Wake
Page 12
The girls file wearily back into the cloakroom, pull on cardigans, jumpers, and coats, stow dance shoes into bags. There’s never much chatter at this time of night.
“How many?” says Di.
“Twenty.” Hettie slumps down on to the wooden bench. Nine in the afternoon, eleven in the evening. Not bad for a Monday double shift. “What about you?”
“Twenty-four.”
Hettie shrugs. She hardly ever beats Di at this.
“Day off tomorrow,” says Di.
Hettie rouses the energy to nod, bending to unbuckle her dance shoes and rub her feet.
Di is fastening her coat, wrapping her scarf around her neck. ““Come on, then. Walk down to the market with me?”
“Not tonight.” Hettie shakes her head.
“Het?” Di sits down beside her, her pale, pretty face puckered with concern. “You’re not cross with me are you?”
Hettie looks up. How to explain? She feels a bit hollow, a bit empty with all of it. It’s since Saturday. It’s clear that Di is moving toward her future, while she is standing still. And who knows how long Di will even stay at the Palais for now?
“No,” out her head. “I’m—just tired.”
“Come round tomorrow?” Di gets to her feet. “We can have a look round the shops.”
“All right.”
“Bye, then.” Di pulls on her hat, and she and the other girls drift away, their voices echoing down the corridor and out into the night. Hettie stays there on the bench for a minute without moving, staring at the dusty tiles on the floor. She’s slow tonight. Whatever borrowed luster she may have held from Saturday has faded long ago.
She is the last to leave, turning the lights off behind her and making her way down the darkened corridor to where Graham’s light illuminates a small patch of floor. She’s about to drag herself past without stopping, but remembers her pay and pops her head around the door of the hatch. Graham is there, back turned, sorting through some papers.
“Night, Graham.”
“Hettie!” He turns, smiling, to face her. “Thought I’d missed you! Here you go.” He rummages in his pocket, passing a lozenge through the hatch. “See you home,” he winks.
The sight of it turns her stomach. “No, thanks.” She pushes it back over toward him. “You keep it. I couldn’t. Not tonight. Have you got my envelope, please?”

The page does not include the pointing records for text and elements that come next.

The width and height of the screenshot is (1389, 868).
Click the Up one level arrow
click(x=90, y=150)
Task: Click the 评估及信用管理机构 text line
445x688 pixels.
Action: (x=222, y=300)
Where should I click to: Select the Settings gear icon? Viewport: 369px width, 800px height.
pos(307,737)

He turns to the wooden pigeonholes in front of him. “Let’s have a see, Burns. Here we go.” He pulls it down and passes it across.
“Thanks, Graham.”
She fingers the slim brown envelope. There will be three ten-shilling notes inside. Half of them expected on the kitchen table in half an hour.
“See you tomorrow, then.”
“Hang on a sec.” He puts up a finger. “There was something else.”
He rummages in his pocket and takes out a piece of paper, folded in half. “Came for you earlier on,” he says, pushing it through the hatch.

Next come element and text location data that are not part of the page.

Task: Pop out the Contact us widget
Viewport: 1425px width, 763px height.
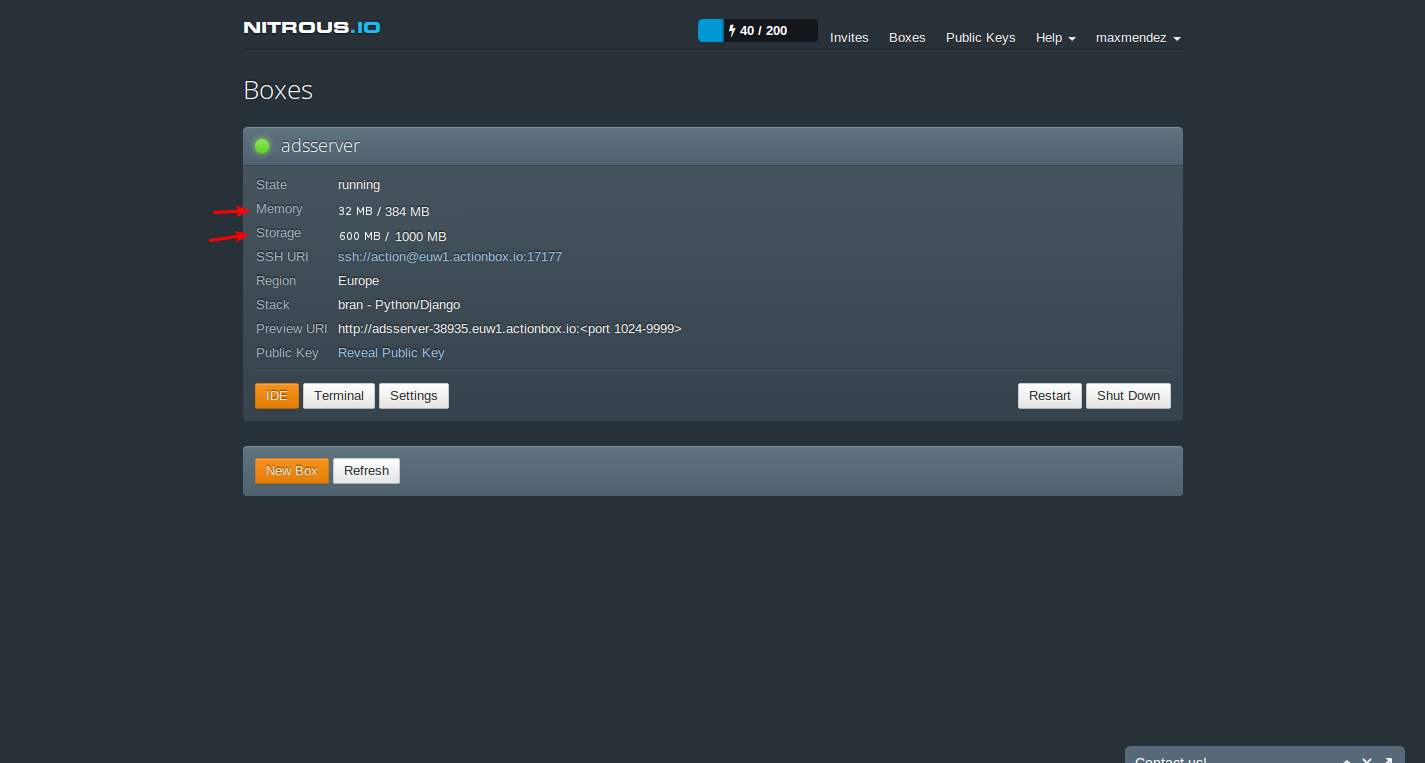Action: click(1388, 760)
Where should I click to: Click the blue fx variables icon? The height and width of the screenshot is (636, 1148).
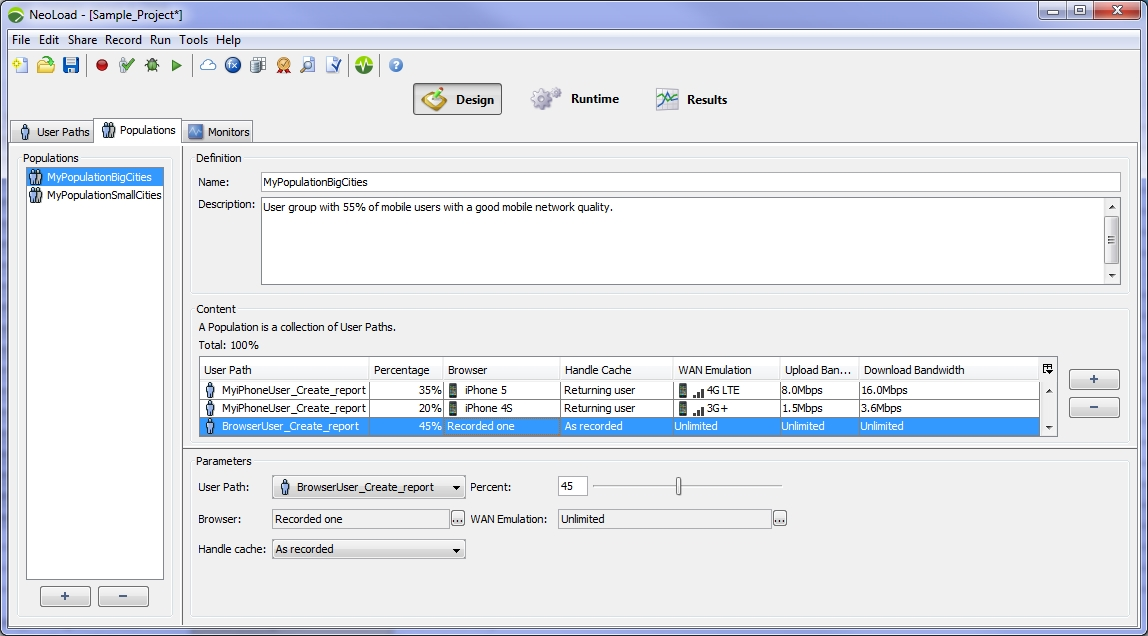pyautogui.click(x=233, y=65)
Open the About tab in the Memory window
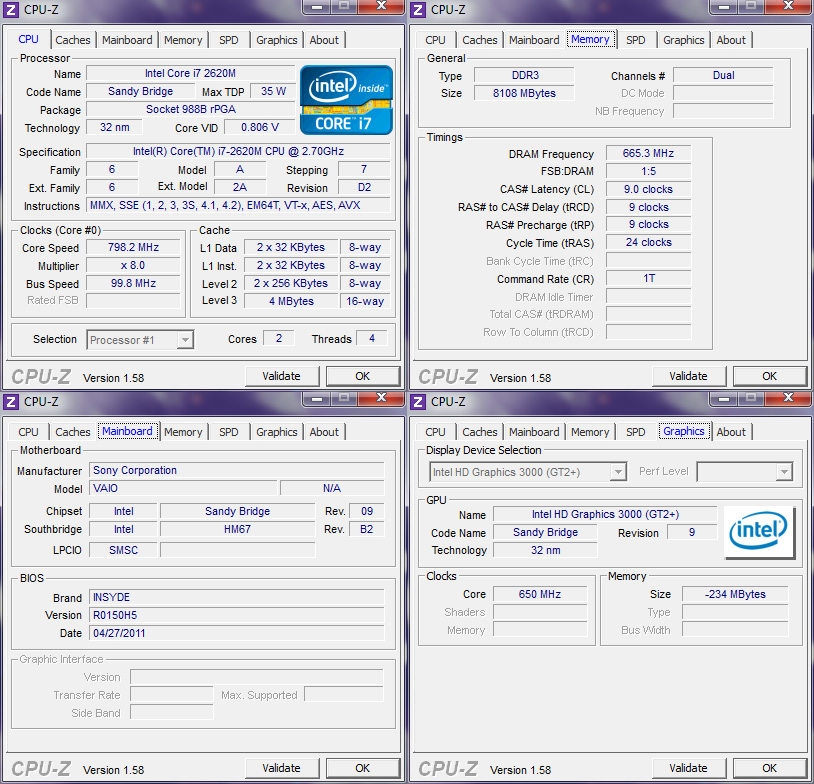The image size is (814, 784). 731,40
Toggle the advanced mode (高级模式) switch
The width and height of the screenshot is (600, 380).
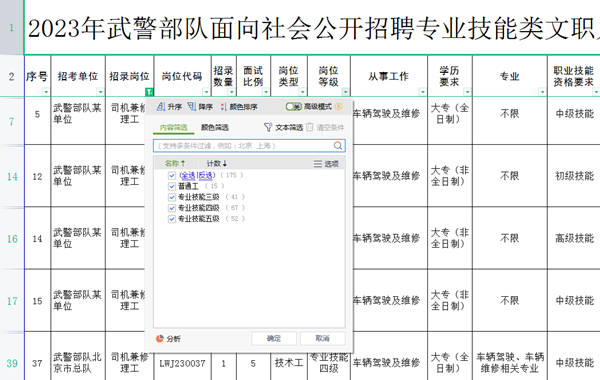[293, 107]
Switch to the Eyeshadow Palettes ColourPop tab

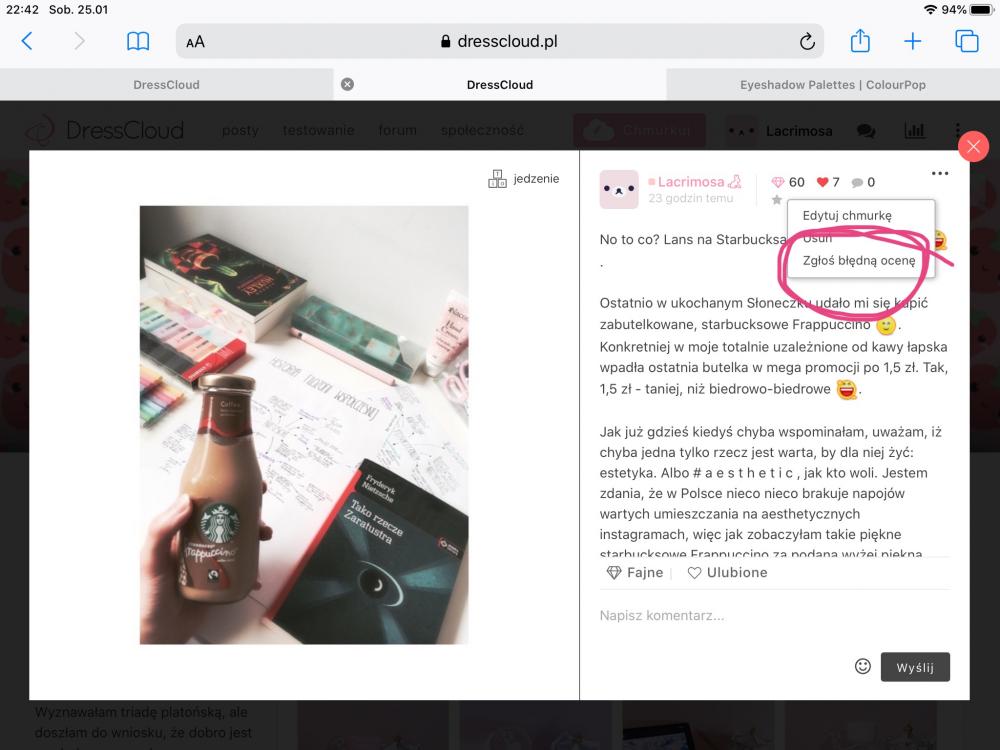[832, 85]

She stares at the folded paper without touching it. Her first thought is danger. Or death. Of her father. The swiftness with which awful things strike.
“Nice-sounding man,” he says with a wink.
“Who?” She looks up at him.
He shrugs, and she opens it.
Thinking of blowing your cover.
Blackmail imminent.
Shall we meet to discuss terms?
Dalton’s? Tuesday? Ten o’clock?
“Who was it?” She leans toward him, hands shaking. “Did they come here?”
Graham shakes his head. “Nah. Phoned it through, didn’t they.”
She looks back down at the page.
Thinking of blowing your cover.
Di? Playing a joke?
But Di didn’t see him. Di didn’t meet him. Di didn’t hear how he talked.
Blackmail imminent.
This is how he talked.
“Very posh. Very polite. Asked if there was a Hettie there, and if I could pass this message on.” His face creases with worry. “Hope I haven’t upset you, love.”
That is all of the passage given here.